The mobile market likely will decline amid global economic turmoil and the entrance of Intel Corp. will inject a new dynamic into that market, East said in a video interview at the ARM Developers' Conference here. However, he outlined several factors that could help keep the processor design company buoyant.
With stock markets in China, the U.S. and Europe down by double digits even before the Wall Street crisis of September, "why would consumers not spend less," East said.
Nevertheless, he said the cellular industry might still see ten percent growth this year and a smaller growth next year. That's well above recent projections of some market watchers.
The emerging smart phone segment spearheaded by Apple's iPhone should continue to expand, East said. ARM gets as much as six times the royalties from smart phones which contain high-end application and media processors as it does from basic phones which use ARM chips as a baseband processor.
East would not comment on reports that Apple has obtained an architectural license to the ARM processor for the former P.A. Semi team it acquired to build iPhone and iPod chips.

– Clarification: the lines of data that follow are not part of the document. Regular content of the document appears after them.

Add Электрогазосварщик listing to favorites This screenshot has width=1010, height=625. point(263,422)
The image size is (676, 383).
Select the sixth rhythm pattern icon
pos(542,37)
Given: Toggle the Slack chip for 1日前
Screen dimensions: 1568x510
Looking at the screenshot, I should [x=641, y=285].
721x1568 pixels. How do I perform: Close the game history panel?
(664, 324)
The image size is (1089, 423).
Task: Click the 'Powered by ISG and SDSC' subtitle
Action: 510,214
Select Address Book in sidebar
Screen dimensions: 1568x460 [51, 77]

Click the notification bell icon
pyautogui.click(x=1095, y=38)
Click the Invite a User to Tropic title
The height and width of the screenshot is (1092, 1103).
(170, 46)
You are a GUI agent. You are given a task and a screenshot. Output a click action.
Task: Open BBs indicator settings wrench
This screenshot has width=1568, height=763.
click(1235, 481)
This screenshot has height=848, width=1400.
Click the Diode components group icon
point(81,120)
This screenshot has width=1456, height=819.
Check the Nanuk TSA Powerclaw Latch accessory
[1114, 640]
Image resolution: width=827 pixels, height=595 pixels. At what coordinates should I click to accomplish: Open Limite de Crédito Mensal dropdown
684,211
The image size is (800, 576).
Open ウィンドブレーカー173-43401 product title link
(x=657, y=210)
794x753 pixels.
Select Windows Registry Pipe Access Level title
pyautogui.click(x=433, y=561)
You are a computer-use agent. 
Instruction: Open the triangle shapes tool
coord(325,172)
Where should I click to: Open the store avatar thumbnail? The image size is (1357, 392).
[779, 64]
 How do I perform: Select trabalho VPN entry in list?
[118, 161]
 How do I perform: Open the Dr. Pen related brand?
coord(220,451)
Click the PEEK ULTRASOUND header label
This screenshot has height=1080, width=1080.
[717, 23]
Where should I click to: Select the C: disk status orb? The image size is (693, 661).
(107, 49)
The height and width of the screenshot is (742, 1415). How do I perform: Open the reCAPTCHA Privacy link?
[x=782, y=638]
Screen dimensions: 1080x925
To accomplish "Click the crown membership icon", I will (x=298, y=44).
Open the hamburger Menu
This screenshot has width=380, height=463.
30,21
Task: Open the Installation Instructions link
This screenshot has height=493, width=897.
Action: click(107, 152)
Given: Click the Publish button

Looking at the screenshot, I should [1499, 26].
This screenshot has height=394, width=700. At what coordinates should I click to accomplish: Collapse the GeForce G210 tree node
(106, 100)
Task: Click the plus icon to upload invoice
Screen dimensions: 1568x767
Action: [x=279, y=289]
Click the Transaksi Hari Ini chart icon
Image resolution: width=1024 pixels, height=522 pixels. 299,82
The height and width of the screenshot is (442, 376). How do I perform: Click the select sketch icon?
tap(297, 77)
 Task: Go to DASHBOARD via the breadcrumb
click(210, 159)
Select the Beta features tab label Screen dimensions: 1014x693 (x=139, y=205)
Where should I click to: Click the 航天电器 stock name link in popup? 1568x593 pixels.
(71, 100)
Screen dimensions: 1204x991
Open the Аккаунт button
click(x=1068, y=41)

Separately, Marvell Technology Group Ltd. showed at the conference versions of the XScale processor it acquired from Intel using Marvell's own ARM variant, called Sheeva.
Analysts have said the Atom processor Intel rolled out this year for subnotebooks and other mobile systems will be competitive with ARM-based products for smart phones when Intel moves the chip to its 32nm process. East noted ARM has already taped out its first 32nm chip using the Common Platform Alliance process being developed at IBM and expects it to deliver similar performance and power benefits.
An executive from foundry Chartered Semiconductor discussed the Alliance's progress on 32nm technology at the conference on Tuesday (Oct. 7).